Overall, a pretty wasteful and needlessly cruel practice. Most of the cautions that were observed for safety reasons, such as not eating meat that was previously bitten by a snake, are rendered obsolete by modern slaughtering practices.
As a fun aside, Halal slaughter is very similar to Kosher, not surprising seeing as the Koran could be charitably described as a bad fanfic of the Torah and the Bible. The only major difference in the slaughtering process (called dhabihah) is that they expressly forbid severing the spinal column instead of implicitly forbidding it, that the blade is hidden from the sight of the animal before the kill, and that the slaughterer recite the phrase Bismallah (بِاسم الله) (In the name of Allah) before each kill.
Barbarians inspiring barbarians. Poetic, eh?
>>196865>>Some say that the ban is less about animal rights, and more about anti-Semitism and Islamophobia.Do they propose that sandniggers should just be allowed to abuse animals?

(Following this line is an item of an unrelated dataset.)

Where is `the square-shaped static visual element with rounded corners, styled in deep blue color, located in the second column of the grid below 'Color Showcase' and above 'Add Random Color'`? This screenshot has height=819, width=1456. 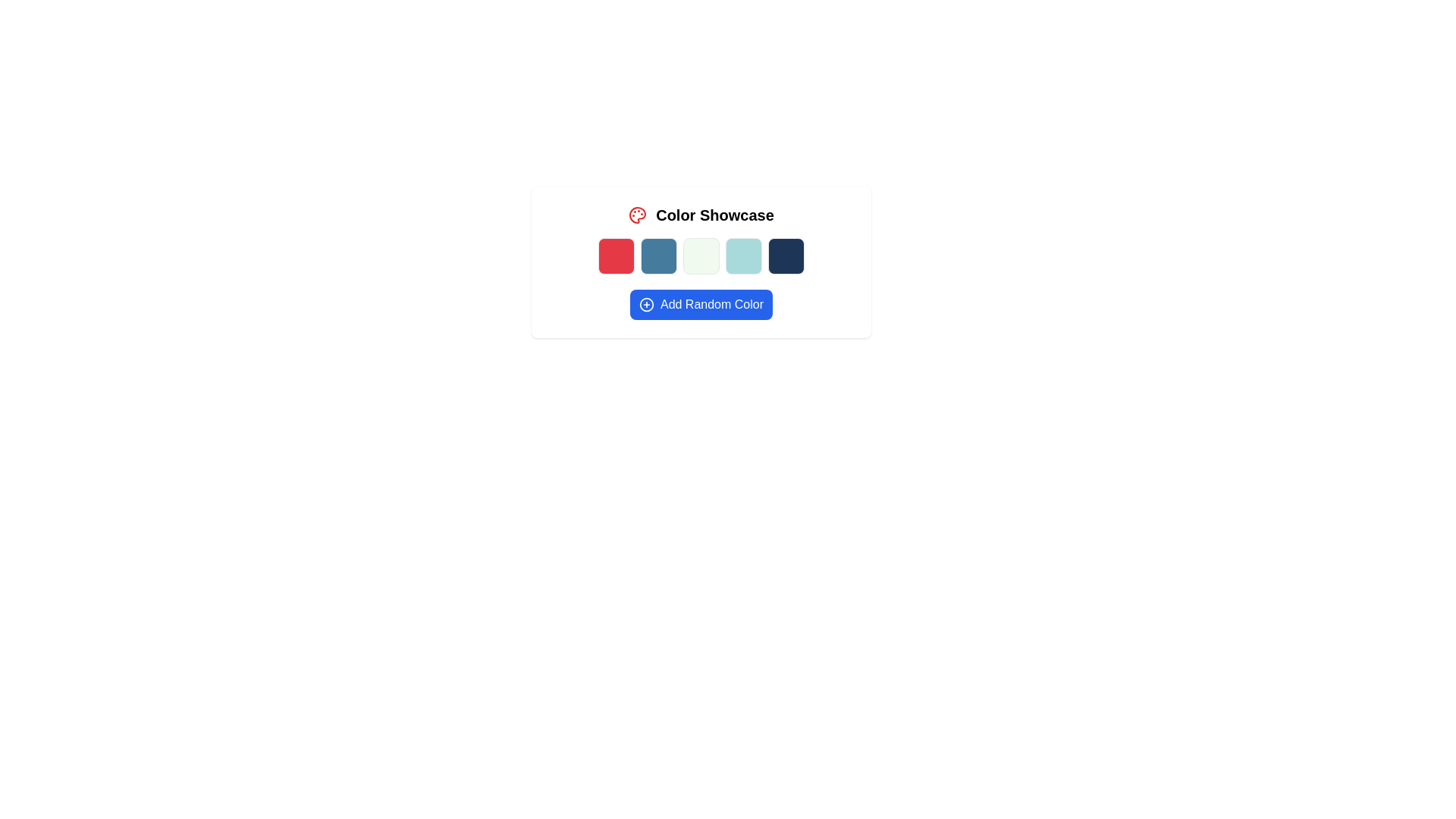 the square-shaped static visual element with rounded corners, styled in deep blue color, located in the second column of the grid below 'Color Showcase' and above 'Add Random Color' is located at coordinates (658, 256).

>>196887I've heard it was meant to drain out the blood, so that the meat wouldn't spoil as fast.
Considering Jews needed the literal creator of the universe (whom they constantly ignored, because we want gibs, not laws and idols are better at gibs) to tell them not to cut out the flesh out of a living animal, it probably wasn't terrible at some point in some cultural context, but nowadays it's just anachronistic (funny how they push the [[current year]] meme, yet they're mentally stuck in a dessert about a millennium BC) and edgy.
>>196865>Some say that the ban is less about animal rights, and more about anti-Semitism and Islamophobia.>'It is impossible to know the true intentions of people,' Rabbi Yaakov David Schmahl, a rabbi in Antwerp, the capital of Flanders, told the New York Times.>'Unless people state clearly what they have in mind, but most anti-Semites don't do that.I suddenly understand why thinking people hate Jews.

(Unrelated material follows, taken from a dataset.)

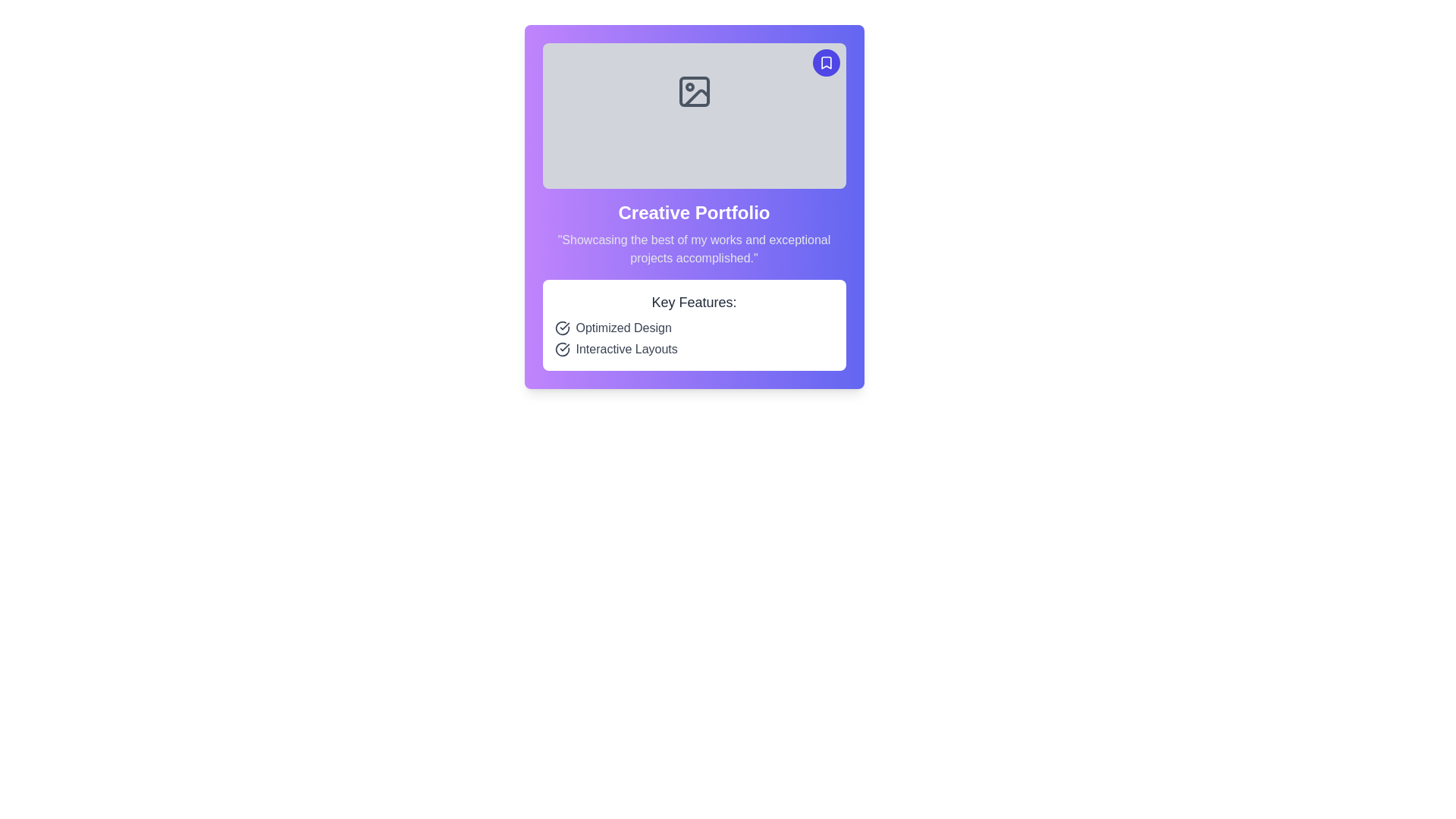 This screenshot has height=819, width=1456. I want to click on the stylized bookmark icon located in the upper-right corner of the blue rectangular section within the card highlighting the 'Creative Portfolio' title, so click(825, 62).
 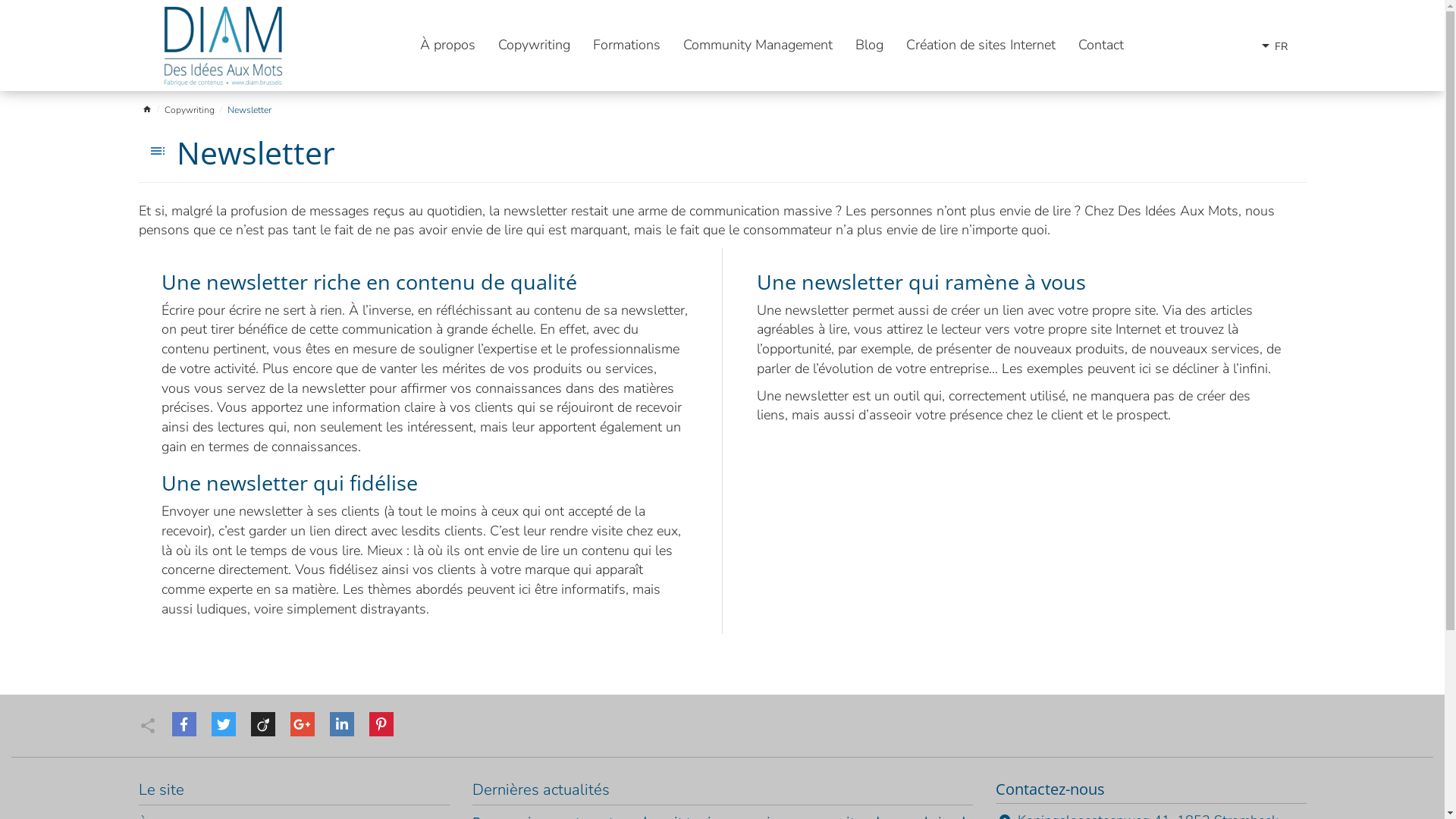 I want to click on 'Google', so click(x=302, y=723).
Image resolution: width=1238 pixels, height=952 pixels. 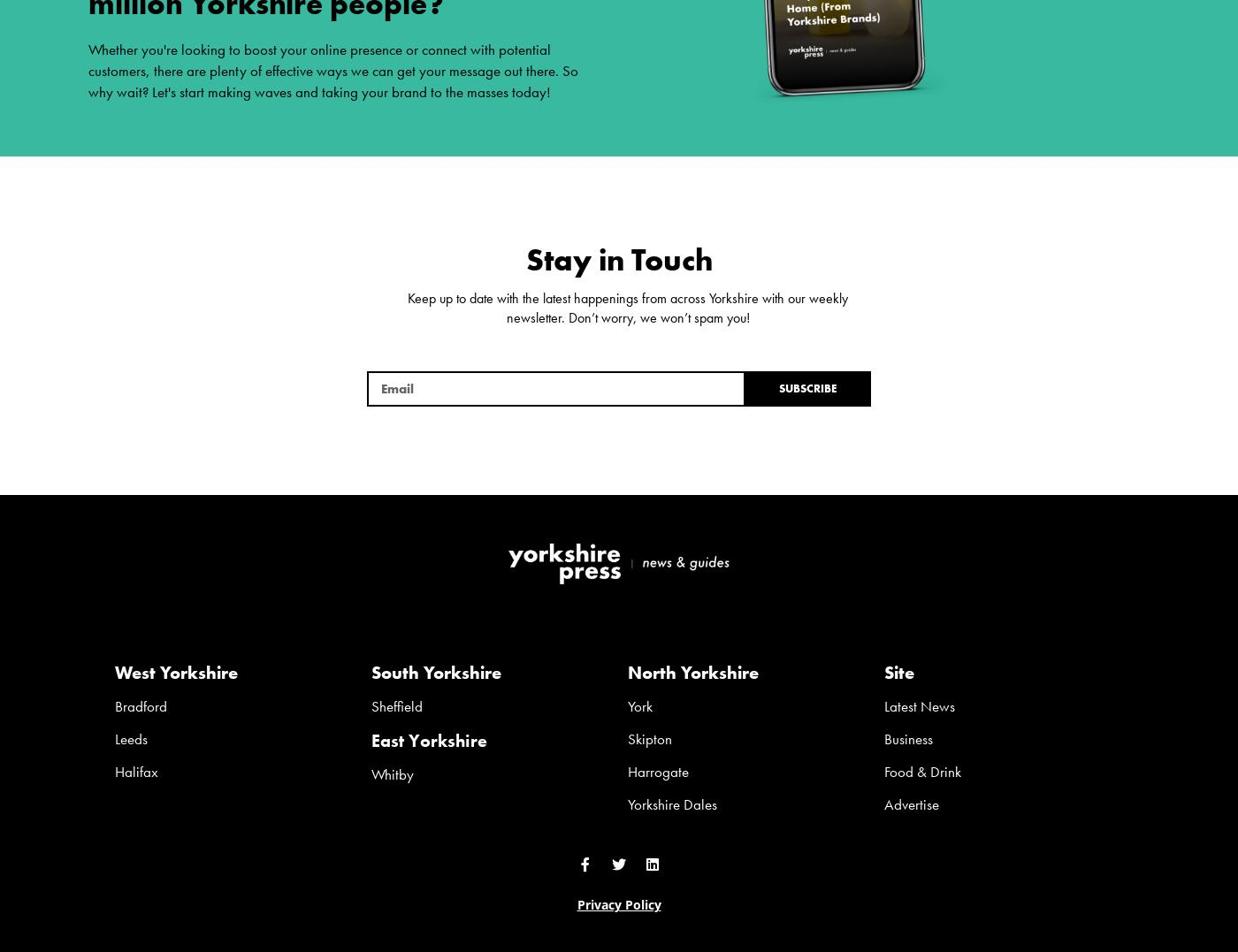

Hasn't this been banned for a while already? I know Austria banned it a few years back, I thought Belgium already did too.
Ffs, it isn't even that hard to stun an animal before killing it. They didn't "ban halal/kosher slaughter"; they just advised people not to torture animals to death.
>>197134It is effectively banned though, since Halal/Kosher slaughter is an elaborate blood ritual that demands that the animal be fully conscious as it is tortured to death.